Opera houses, at least in the eighteenth and nineteenth centuries, were, like churches, imposing buildings in which all of society might gather together to view the grandest and most expensive entertainments available. Every small city in Europe has an opera house, and each tried to provide the most dazzling possible venue for opera. The velvet, gilt, mirrors, assembly rooms, and grand staircases made the opera house a palace for the public and a fitting temple for the ritual acts that the society would enact inside.
Those ritual acts, however, have evolved with time. It was usual in eighteenth-century London to hold a box for the season and to attend the opera repeatedly but to come to the front of the box only for a favorite aria or a favorite singer and then to retire to cards or other diversions. This atmosphere differs from the sacred silence and rapt attention that we now think of as normal. Parisian audiences thought it fashionable to come to the opera house partway through the performance; only tourists and first-timers came at the beginning. At La Scala in Milan the boxes were actually the private property of their owners—an extension of their house, a sort of reception room.
But the first night of a new opera is always exciting. Verdi's audience for Otello sought tickets by any means, and for once audience members were more interested in the opera itself than in the singers; Verdi is said to have wanted the most tuneful places in his operas to be rehearsed only at the last moment so that they would not be whistled in the streets before the premiere. This is not the excitement with which we greet a new work at the beginning of the twenty-first century, and most fans of opera are familiar with the op-eras discussed here. But there was a moment when each of them was new, and the audience
was eager to know whether this new entertainment would measure up. We now know the judgment of history, of how these operas and others have been revered and repeatedly performed. But there was a time when each was a cutting-edge contemporary music-drama, and it is those moments that we seek to recapture here.

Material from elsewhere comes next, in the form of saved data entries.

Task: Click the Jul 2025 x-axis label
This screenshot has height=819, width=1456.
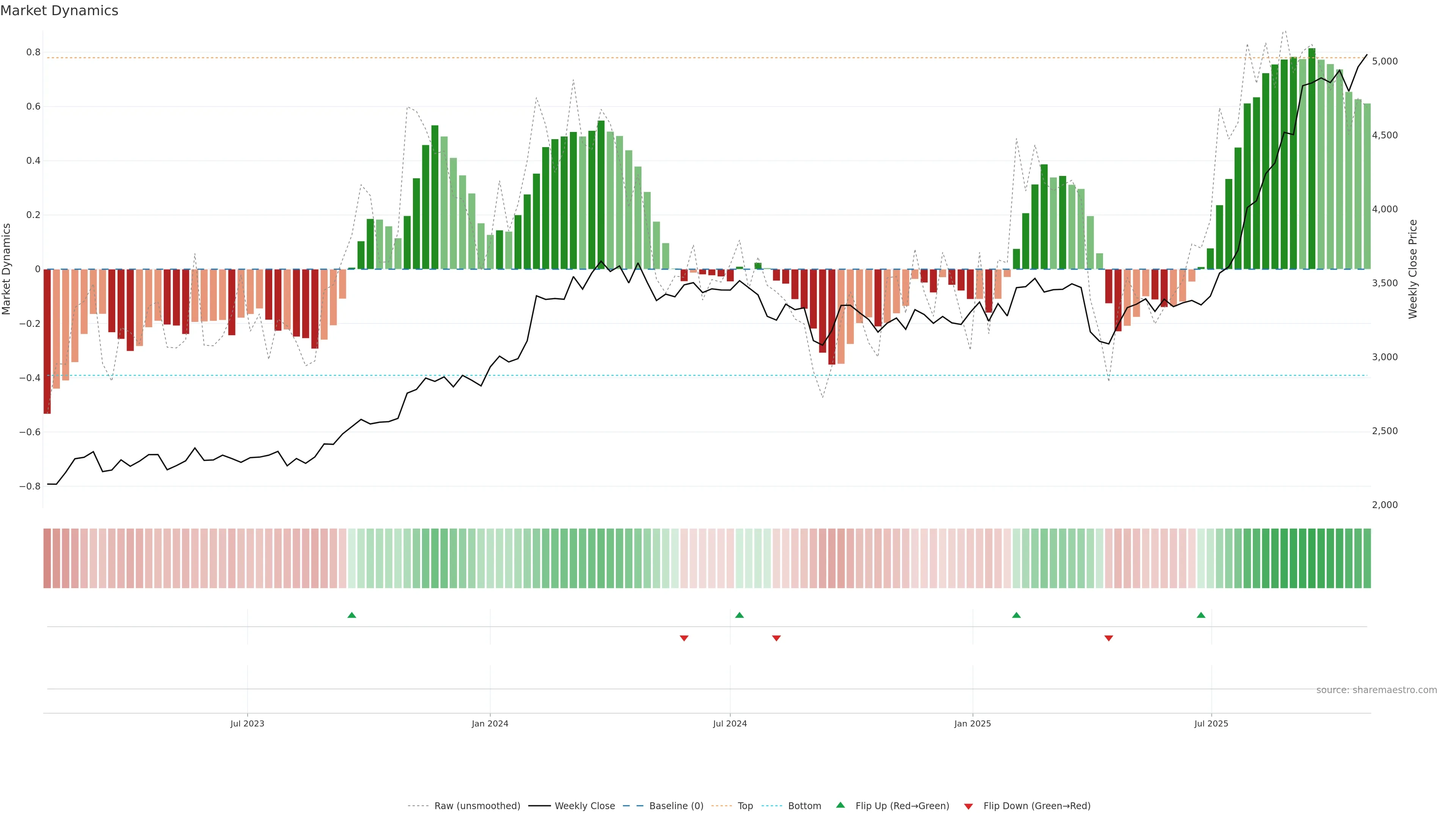Action: point(1211,723)
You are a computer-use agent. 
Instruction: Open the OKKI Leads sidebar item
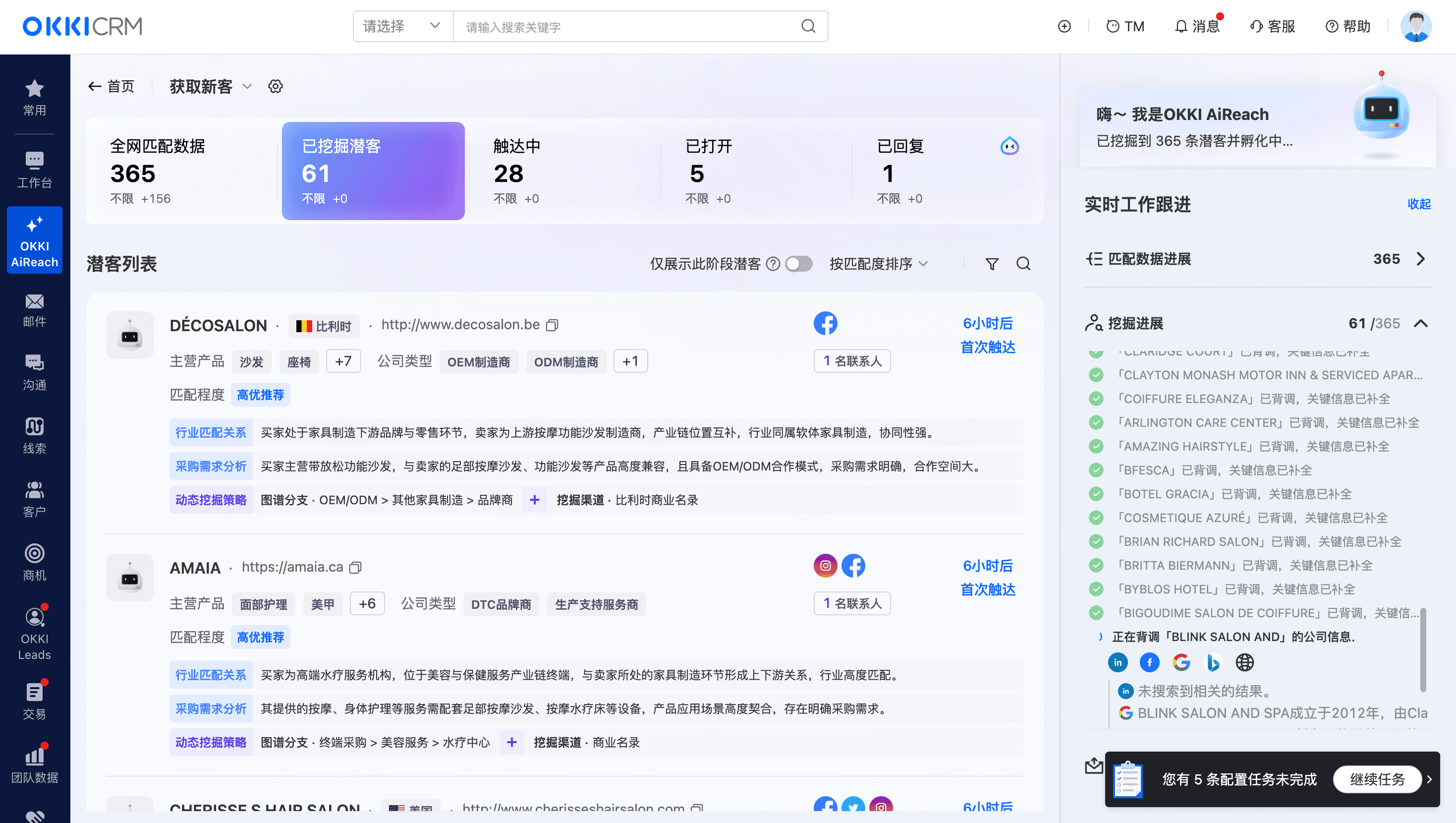pos(35,634)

Five operas are discussed in this book out of a vast number that might have been chosen. I selected these because I like them. But they are also among the great operas of all time, and they are representative, in a way, of major themes and trends in the period —roughly the eighteenth and nineteenth centuries—when opera was the undisputed acme of the performing arts. There is, alas, no Monteverdi here, or any of the other great operas of the seventeenth century; nor is there anything from the important repertories of the twentieth and twenty-first centuries. I focus on the period when opera was preeminent, on composers whose chief activity was in opera, and on places that have influenced the formation of opera traditions.

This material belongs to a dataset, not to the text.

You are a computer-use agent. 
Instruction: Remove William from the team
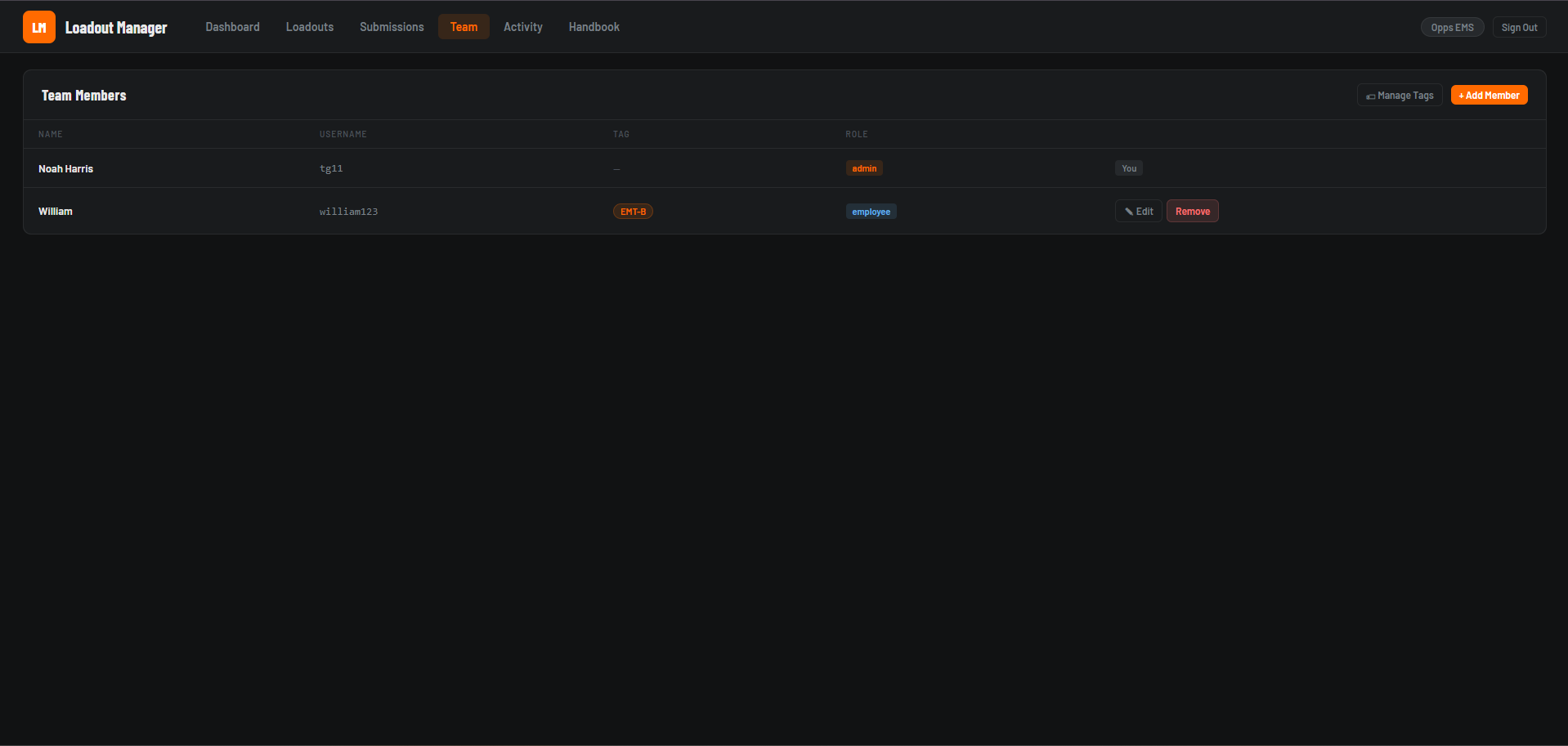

Nothing in this book is meant to suggest that we must reproduce opera in the style in which it was originally presented, or that first performances are the best or most authoritative. But something about premieres is exciting for everybody involved. The composer is on edge, hoping that the public will like what is being offered, and the impresario's fortunes may be made or ruined by whether viewers are pleased. The singers have studied and rehearsed, but they have not yet mastered these roles. Everybody is nervous, everybody is excited about being present for a significant event, everybody hopes for the best, everybody is waiting for the orchestra to play and the curtain to rise.